To keep me healthy, my mother was obsessed with safety. But now that I think about it, “obsessed” is too strong a word. I think I just mean she was “parental.” Look both ways before crossing the road, don’t run with scissors and, sadly, don’t chew gum you pick up from the ground. Mom had double duty — be aware of common dangers and anticipate what other trouble I could get into. And I tried… believe me, I tried.

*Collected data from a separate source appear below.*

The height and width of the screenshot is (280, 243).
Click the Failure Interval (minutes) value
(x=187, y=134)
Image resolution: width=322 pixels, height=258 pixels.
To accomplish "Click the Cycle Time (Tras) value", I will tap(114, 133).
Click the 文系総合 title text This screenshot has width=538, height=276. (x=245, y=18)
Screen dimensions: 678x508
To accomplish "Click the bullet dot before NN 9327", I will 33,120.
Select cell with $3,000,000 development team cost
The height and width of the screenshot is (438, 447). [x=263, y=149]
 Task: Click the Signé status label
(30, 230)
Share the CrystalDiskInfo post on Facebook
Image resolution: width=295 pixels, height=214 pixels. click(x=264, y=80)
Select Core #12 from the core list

Tucker is the doggie-me, always getting into something. I have to maintain constant vigilance to keep him safe. Like the time I had mice in the house. I heard the scrabbling feet at night and saw the telltale droppings. I wanted them out — fast — but needed to be cautious about it. Using poison could be toxic to my dog. Remember, he’ll eat just about anything. I ended up with a humane trap that Tucker can’t mess with.

All You Need Is Love

Without a doubt, the most important parental lesson Mom ever taught me was unconditional love. It didn’t matter what stupid antics I got up to or how many times I screamed, “I hate you!” I always heard “I love you.” It’s not that she let me off the hook. My mother was strict but, in retrospect, I’d have to admit she was also fair. She never gave up on me. Look at me now — a functioning member of society and a proud dog-mom.

It’s the same way with Tucker and me. I love him to death, but he can be so incredibly frustrating sometimes!
His unquenchable and embarrassing interest in sniffing people’s private areas. His demands to be scratched NOW, no matter how busy I am. His undying love for all things stinky. Sometimes he drives me crazy. But I signed up for this. I knew he wasn’t perfect when I adopted him, and, by now, he’s realized the same about me. But, trite as it sounds, love does conquer all.

Sometimes it’s tough being Tucker’s mom, but I’m pretty sure my mother had it a lot harder. Actually, thinking back to how I was as a kid, I’m absolutely certain. I whined more than Tucker does, but I never begged for food at the table. Seldom. Ah, well. Sorry, mom, and thanks.